§ **DATASET ENTRIES**
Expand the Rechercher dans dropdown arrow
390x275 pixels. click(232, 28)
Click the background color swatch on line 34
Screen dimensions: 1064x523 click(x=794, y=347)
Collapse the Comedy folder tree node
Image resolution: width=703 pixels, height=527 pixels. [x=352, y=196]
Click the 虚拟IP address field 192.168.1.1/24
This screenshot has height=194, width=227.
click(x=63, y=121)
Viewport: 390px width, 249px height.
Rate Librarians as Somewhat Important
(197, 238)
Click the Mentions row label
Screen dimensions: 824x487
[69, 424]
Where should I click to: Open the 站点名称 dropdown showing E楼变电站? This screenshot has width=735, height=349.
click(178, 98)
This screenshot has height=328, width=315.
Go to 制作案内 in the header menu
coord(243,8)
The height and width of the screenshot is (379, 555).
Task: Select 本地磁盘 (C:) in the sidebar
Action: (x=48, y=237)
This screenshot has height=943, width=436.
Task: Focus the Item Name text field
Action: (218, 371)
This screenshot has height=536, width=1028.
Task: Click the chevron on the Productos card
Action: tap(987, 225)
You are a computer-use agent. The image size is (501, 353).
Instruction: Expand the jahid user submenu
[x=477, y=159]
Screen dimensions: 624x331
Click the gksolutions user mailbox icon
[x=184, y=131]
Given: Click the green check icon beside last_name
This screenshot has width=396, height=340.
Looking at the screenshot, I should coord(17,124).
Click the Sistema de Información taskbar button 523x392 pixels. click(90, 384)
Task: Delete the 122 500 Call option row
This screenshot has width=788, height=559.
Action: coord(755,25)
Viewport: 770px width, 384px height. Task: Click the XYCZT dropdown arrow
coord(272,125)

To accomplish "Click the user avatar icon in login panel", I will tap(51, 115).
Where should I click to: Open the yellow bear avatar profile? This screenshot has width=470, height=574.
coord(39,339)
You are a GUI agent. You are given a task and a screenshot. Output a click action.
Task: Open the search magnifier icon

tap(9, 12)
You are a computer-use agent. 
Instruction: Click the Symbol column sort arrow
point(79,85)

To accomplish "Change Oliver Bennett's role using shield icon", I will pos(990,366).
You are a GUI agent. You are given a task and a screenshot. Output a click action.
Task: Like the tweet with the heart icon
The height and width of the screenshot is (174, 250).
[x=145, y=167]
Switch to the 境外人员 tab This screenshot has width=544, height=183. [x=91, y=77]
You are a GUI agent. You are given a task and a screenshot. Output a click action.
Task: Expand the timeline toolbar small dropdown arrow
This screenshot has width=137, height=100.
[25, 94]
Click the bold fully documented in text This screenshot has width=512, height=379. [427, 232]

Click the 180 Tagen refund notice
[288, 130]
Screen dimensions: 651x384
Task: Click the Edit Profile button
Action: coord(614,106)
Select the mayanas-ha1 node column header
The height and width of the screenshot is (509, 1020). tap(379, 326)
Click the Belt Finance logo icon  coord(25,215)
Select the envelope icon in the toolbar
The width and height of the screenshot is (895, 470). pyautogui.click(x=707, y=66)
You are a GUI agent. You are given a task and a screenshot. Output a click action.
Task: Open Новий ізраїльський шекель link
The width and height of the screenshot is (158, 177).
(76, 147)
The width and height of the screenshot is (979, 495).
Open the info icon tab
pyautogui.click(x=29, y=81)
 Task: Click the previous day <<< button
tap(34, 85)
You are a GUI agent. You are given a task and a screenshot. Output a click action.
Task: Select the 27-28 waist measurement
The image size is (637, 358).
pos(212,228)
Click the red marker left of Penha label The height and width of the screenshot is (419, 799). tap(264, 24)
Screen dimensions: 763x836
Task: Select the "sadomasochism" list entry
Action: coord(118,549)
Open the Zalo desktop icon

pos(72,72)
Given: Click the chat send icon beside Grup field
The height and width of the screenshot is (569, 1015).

§ **PROMPT**
The expected answer holds each line from the listing above where the string "computer" is present.

§ **YOUR RESPONSE**
You are a computer-use agent. The image size is (501, 353).
You are a computer-use agent. 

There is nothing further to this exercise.